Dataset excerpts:
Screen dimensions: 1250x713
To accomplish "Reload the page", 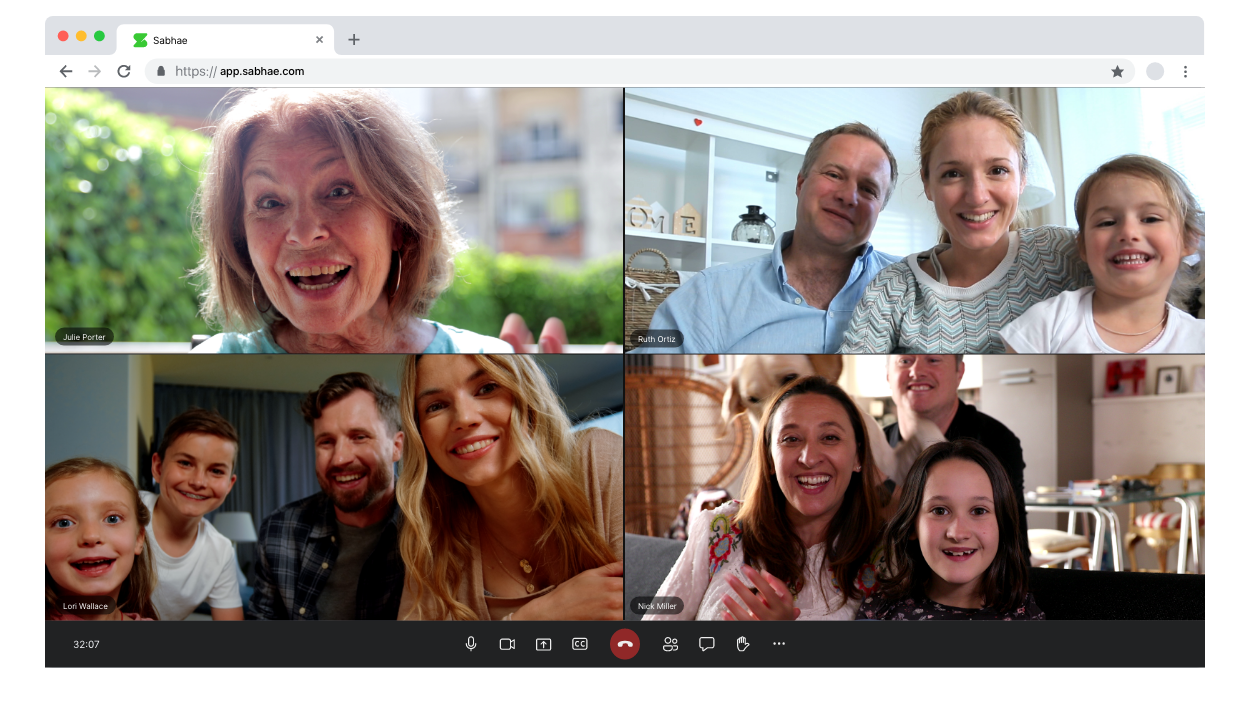I will coord(124,71).
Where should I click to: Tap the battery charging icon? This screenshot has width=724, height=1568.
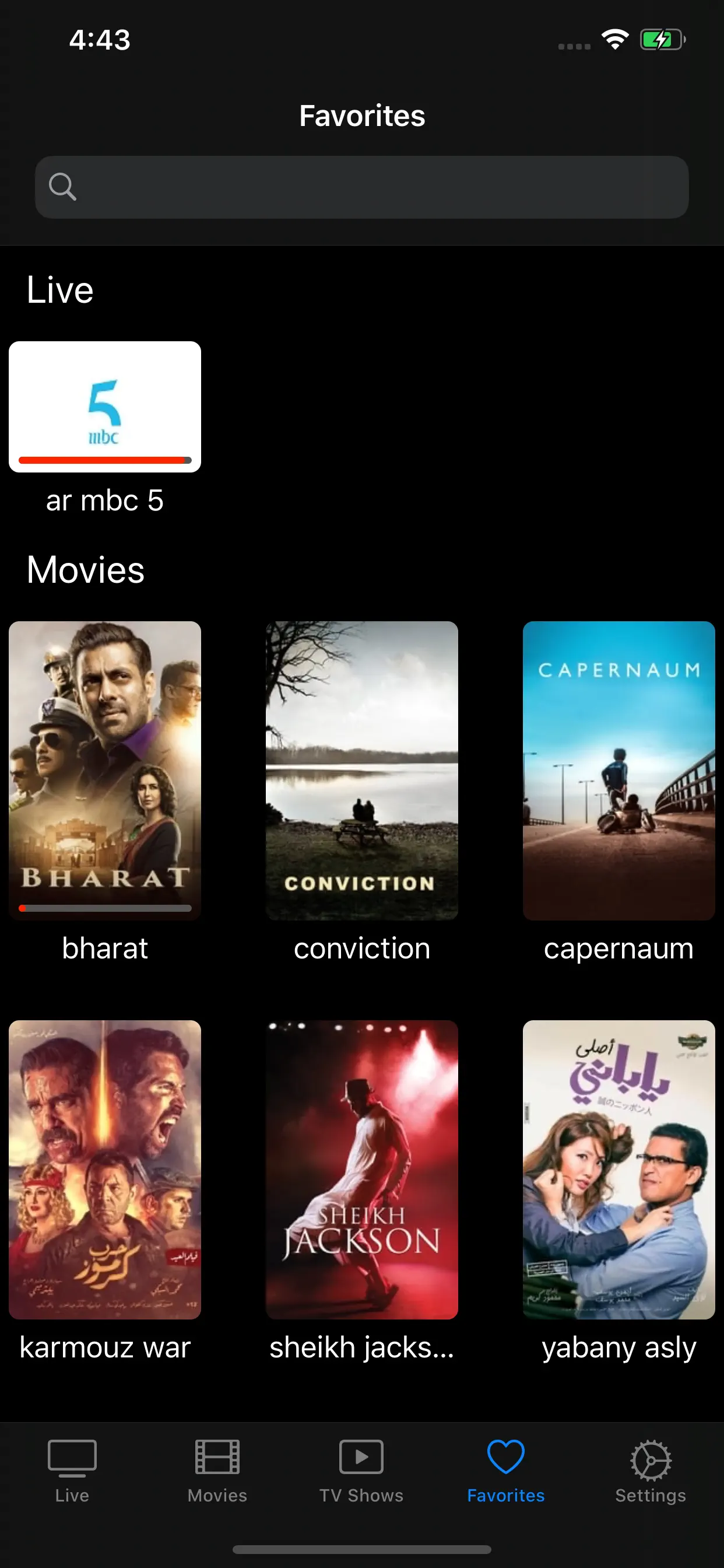click(x=663, y=40)
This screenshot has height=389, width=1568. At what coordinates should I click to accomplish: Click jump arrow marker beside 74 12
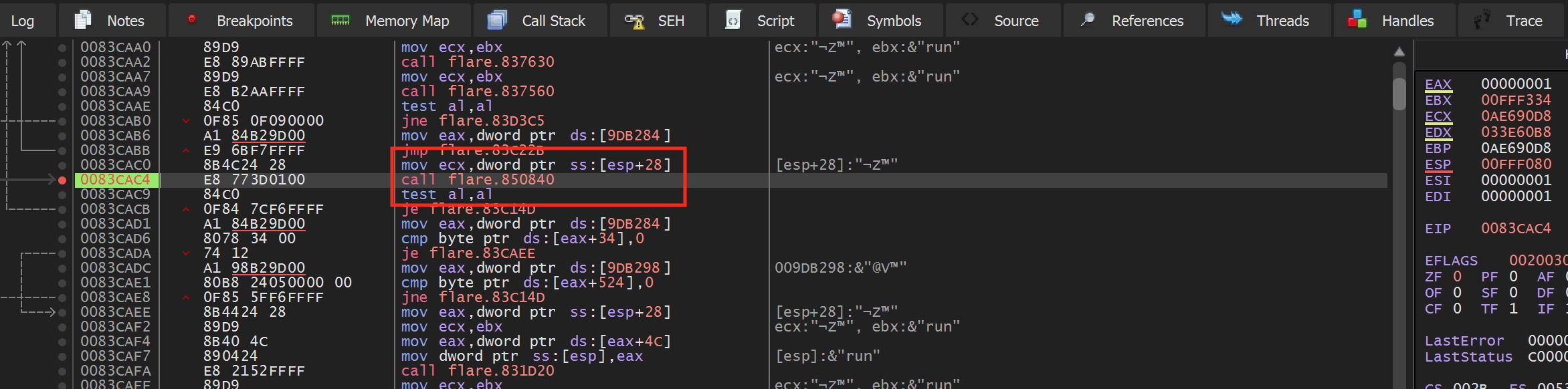pos(186,253)
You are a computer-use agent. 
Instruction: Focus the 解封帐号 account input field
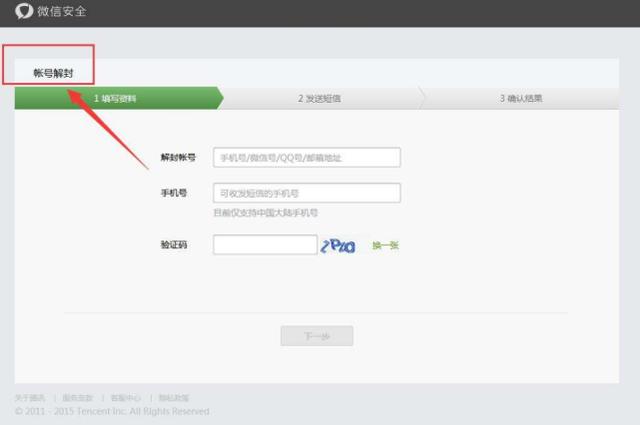(306, 158)
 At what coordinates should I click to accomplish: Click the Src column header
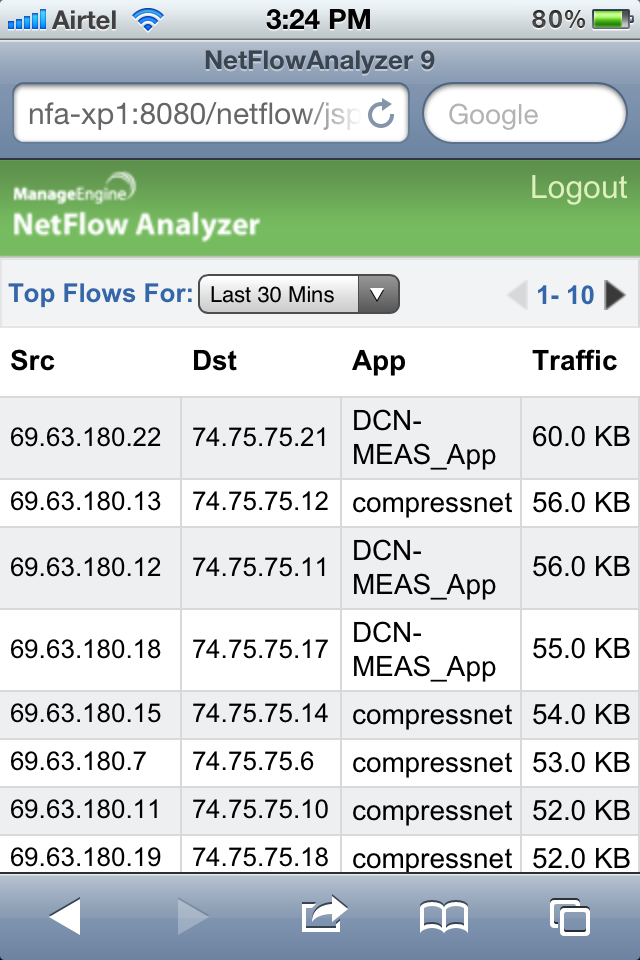click(x=32, y=361)
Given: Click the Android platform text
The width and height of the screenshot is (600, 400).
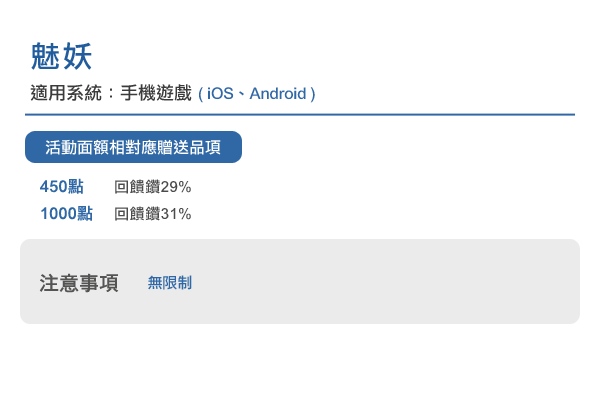Looking at the screenshot, I should click(278, 94).
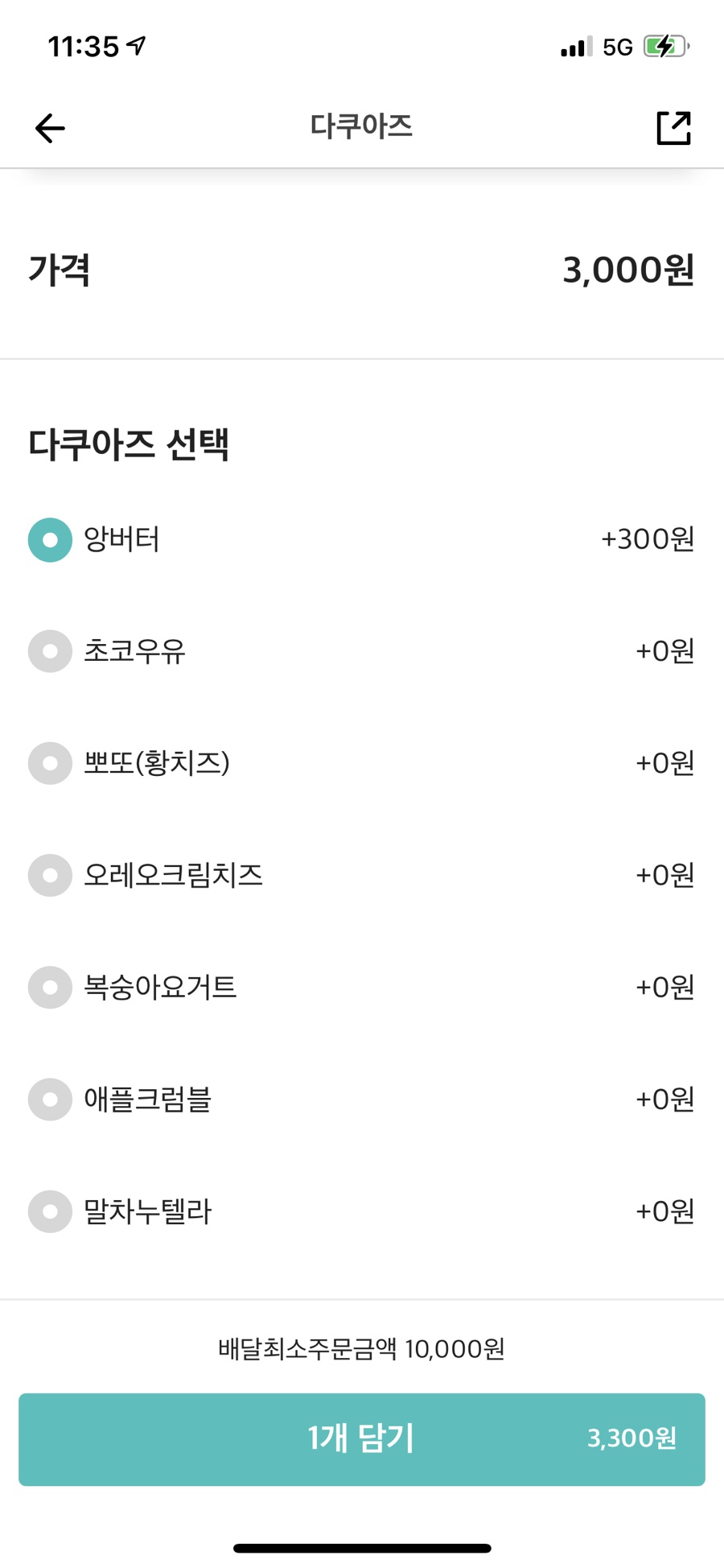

**Aim of the exercise:** Copy nothing but the lines above from the one with "You are a computer-use agent." to the one with "Given: Click the Android platform text", inclusive, word for word. Leave every picture out.

**Answer to the problem:**
You are a computer-use agent. 
Instruction: Focus the 解封帐号 account input field
(306, 158)
 At what coordinates should I click to accomplish: Click the Src column header
click(x=32, y=361)
Given: Click the Android platform text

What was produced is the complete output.